Now I have a little time to reply, I hope I might be forgiven that I drag up this topic again.

I think it bears remembering in the discussion above that random technologies are given as a solution to a deeper problem of optimal strategy being easily determined without it. It can also be the case that variance in starting position provide adequate differences, where yes, every player gets exactly the same options for technology, but the feasability of pursuing them varies wildly.

One way to go down that route would be if you’d introduce rare (or strategic) resources, which spawn so infrequently that each player only has access to a few of them within their realm, and then make certain research/development paths dependant on them. i.e. a special warp drive which needs a certain resource, and in ever greater abundance when you gear your development towards it. The downside of such an approach is obvious as well: your optimal strategy is determined by your environment, and generally easily deduced from it - do I have enough of rare resource X? It takes player agency away, much moreso than randomized tech. None the less, a pinch of such an approach would be worthwhile, if only for the resulting trade.

I’ve played a number of city builder type games in the past, and the basic problem there is that no matter the starting variation, there is a certain optimal ratio to be established, a certain blanket pattern that is 90% effective. There is only so much you can do with the environment.

Ultimately, you’re going to need to implement interaction with other players as a differentiator between the viability of strategies. This requires a very delicate systems of degrees of co-operation and hostility. A very detailed system of diplomatic treaties and trade might be a must on the co-operation side, having smaller increments of hostilities than invasion and raiding on the other side too, for that’d be an act of war already. But what abut spies stealing maps or tech, what about sponsoring privateers, siphoning off some tax revenue by flooding the market with drugs (opium wars anyone?). Smaller steps are needed.

Another thing, in designing the decision tree for the game, there needs to be more care that feasable alternatives are presented. The present optimal strategy is directly going for colonizers, more people more taxes, etc. it’s a snowball that wont stop untill corruption gets serious. So then, ask yourself as designer: what options can I present to be a feasable alternative for rushing colonizers? Invasion is too far of in the tech tree, and by the time you get there, you’re way too far behind on industrial base. Entertainment centers for more taxes is the next researched after colonization, so you can’t get an advantage there in time for it to pay off either. And so on. More care is needed here.


#29

I think specialization is key here. The idea that I can unlock all tech in a handful of months is a problem. Furthermore, it’s pretty obvious that a lot of tech can be ignored for a long time. There’s no need to max out all weapons, a lot of T3 structures aren’t worth it until late in the game, etc.

If players were given more options to specialize then it adds more variants to play. If I can play as a trader I would limit my research on combat and focusing more on trade. However, with no market place in game trade isn’t viable. The same applies for any other type of play.

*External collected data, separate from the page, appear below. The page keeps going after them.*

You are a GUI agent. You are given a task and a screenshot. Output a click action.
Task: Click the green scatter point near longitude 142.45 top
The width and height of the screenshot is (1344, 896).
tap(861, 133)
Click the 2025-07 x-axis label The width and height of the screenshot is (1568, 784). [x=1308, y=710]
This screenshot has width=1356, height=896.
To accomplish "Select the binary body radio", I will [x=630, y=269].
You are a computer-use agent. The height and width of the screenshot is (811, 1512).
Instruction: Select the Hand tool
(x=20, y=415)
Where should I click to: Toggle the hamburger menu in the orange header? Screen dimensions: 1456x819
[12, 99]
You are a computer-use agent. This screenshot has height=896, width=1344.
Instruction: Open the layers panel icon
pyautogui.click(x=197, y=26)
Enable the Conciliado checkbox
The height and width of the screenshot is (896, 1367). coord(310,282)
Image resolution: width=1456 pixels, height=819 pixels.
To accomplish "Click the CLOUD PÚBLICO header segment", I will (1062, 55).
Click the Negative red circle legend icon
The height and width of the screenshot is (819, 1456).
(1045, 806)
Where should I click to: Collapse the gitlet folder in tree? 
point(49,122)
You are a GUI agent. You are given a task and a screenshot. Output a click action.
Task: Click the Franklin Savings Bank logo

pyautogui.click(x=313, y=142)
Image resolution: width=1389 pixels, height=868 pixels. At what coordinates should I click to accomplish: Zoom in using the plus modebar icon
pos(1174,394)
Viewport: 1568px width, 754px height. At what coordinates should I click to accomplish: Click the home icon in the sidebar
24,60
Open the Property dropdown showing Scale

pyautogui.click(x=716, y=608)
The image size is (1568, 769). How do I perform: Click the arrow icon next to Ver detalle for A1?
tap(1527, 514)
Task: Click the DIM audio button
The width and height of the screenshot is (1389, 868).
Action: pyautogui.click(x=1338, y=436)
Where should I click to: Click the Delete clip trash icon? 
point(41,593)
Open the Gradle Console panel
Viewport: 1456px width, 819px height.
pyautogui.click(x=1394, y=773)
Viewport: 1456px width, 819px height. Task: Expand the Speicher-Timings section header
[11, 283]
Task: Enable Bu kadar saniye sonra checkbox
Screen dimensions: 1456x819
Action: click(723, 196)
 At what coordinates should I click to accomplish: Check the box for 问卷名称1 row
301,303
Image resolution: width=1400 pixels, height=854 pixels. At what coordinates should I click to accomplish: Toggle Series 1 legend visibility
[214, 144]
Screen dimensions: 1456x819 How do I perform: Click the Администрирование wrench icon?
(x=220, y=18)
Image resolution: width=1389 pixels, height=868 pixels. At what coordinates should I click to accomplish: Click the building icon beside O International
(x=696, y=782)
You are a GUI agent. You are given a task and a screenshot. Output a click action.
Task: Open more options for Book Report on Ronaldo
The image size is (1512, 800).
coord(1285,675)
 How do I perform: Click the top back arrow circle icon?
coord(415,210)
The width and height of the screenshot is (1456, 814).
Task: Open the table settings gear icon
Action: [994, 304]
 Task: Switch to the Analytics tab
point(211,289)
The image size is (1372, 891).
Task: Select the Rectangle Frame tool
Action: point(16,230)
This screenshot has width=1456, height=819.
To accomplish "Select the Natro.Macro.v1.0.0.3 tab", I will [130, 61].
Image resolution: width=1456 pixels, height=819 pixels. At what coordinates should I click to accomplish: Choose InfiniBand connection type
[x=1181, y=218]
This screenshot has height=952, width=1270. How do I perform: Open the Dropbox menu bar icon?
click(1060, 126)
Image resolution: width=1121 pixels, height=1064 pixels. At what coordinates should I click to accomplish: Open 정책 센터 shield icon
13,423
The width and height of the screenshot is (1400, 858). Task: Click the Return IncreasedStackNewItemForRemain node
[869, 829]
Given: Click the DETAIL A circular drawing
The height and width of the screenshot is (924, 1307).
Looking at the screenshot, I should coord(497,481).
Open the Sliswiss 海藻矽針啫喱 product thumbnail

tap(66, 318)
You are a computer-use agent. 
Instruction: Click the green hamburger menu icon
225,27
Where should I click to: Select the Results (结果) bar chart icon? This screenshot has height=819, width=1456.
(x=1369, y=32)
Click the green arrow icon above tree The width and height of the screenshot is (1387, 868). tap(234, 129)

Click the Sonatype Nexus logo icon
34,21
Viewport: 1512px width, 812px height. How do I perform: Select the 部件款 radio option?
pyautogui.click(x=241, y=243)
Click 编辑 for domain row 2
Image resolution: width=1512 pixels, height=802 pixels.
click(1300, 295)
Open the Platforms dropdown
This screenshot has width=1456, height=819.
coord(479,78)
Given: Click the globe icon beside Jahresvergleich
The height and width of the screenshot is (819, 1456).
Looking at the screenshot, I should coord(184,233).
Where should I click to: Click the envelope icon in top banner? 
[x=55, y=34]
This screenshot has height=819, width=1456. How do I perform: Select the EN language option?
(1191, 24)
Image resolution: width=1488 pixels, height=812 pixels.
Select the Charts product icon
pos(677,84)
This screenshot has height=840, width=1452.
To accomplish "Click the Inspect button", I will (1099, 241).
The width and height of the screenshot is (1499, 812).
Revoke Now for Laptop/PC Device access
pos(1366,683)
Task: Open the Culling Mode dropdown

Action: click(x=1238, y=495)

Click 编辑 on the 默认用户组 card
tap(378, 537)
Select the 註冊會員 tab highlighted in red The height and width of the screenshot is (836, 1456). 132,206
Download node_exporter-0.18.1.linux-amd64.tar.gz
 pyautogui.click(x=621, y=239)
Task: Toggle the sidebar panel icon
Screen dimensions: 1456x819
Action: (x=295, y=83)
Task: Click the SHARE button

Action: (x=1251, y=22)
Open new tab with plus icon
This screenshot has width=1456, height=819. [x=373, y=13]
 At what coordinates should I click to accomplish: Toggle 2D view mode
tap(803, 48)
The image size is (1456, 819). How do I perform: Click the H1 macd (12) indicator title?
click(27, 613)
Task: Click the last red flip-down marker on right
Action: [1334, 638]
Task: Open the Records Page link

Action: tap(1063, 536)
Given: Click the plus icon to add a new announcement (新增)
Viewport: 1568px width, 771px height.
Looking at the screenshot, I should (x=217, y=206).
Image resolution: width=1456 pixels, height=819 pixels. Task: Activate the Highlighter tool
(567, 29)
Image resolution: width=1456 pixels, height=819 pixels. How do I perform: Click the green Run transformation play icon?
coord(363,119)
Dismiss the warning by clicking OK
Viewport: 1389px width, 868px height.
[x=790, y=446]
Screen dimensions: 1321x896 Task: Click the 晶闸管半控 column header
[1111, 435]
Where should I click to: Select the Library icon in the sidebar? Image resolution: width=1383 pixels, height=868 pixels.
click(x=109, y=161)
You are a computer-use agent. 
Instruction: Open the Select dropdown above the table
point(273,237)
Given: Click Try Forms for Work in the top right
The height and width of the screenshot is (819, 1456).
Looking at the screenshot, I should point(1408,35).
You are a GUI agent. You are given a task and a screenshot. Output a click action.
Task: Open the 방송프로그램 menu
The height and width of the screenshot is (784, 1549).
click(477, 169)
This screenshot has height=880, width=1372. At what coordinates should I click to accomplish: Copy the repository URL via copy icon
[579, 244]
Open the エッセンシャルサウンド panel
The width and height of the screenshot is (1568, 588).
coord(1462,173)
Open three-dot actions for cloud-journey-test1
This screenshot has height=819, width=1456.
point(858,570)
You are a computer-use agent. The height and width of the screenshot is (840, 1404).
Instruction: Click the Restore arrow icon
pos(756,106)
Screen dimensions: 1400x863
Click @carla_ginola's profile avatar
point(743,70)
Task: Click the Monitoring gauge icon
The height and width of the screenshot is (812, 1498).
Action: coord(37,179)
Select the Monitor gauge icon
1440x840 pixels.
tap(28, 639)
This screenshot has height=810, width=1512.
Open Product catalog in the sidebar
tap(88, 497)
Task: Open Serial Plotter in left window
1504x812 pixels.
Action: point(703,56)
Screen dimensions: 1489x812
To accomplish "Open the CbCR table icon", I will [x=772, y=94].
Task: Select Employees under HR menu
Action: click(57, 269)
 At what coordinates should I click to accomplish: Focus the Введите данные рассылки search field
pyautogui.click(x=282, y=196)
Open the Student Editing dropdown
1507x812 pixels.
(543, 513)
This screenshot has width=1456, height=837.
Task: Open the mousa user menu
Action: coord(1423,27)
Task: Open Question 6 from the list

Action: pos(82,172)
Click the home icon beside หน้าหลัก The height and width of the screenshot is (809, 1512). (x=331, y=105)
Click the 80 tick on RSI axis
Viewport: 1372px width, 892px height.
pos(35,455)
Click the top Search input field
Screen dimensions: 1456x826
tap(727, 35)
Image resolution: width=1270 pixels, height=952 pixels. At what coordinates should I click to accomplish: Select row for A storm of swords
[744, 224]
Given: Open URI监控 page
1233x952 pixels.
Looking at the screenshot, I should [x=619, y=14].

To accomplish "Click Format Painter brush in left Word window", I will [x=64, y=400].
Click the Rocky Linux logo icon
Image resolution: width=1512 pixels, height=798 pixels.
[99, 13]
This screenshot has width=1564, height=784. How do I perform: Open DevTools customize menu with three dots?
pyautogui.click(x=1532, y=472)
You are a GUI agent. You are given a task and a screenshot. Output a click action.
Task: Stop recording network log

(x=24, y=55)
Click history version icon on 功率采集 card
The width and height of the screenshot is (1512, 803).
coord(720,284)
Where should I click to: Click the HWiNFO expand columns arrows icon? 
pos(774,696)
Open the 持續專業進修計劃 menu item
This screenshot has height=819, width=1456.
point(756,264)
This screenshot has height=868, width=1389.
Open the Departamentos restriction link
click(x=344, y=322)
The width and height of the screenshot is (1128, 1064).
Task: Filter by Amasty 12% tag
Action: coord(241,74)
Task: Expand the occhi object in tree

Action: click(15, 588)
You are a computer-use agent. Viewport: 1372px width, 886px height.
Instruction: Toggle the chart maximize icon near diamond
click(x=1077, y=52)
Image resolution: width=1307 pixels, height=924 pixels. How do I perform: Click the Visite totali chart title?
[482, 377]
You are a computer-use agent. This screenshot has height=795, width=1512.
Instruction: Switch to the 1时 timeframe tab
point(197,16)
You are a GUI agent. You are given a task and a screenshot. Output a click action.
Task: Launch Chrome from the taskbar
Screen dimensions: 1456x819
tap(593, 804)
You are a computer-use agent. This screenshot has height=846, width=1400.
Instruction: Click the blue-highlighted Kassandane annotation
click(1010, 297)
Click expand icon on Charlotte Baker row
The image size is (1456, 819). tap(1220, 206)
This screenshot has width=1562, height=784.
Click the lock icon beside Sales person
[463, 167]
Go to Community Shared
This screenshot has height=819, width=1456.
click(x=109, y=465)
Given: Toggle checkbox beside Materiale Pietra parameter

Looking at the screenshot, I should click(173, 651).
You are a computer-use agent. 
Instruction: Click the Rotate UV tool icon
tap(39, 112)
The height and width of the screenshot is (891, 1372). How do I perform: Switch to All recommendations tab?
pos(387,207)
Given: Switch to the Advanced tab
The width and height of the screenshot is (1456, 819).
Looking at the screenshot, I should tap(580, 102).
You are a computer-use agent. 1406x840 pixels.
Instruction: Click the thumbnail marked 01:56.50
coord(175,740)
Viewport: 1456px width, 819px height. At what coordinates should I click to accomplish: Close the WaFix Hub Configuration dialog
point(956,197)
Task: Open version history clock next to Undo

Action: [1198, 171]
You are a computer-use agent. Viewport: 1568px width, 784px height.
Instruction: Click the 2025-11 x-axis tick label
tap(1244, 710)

Addionally, without an endgame, victory conditions, or whatever you want to call it, the current gameplay is generally linear.

In Civilization, as an example, there’s a number of victory conditions. You can win the game without needing to attack. You just need to have enough might to defend yourself.


#30

Don’t get me wrong, I’m all in favor of more techs and a wider tech tree, it’s just that we need to have that discussion in the context of optimal strategy. And the one path being obviously better than the other doesn’t fix it self with new options, if they are sub par the dominant option they’ll get ignored, if they are better, the existing options get ignored. One can have a perfectly viable game with only a handful of tech options, provided each is on par with the others and what’s better is a matter of circumstance, and more importantly the reasoned anticipation of that circumstance.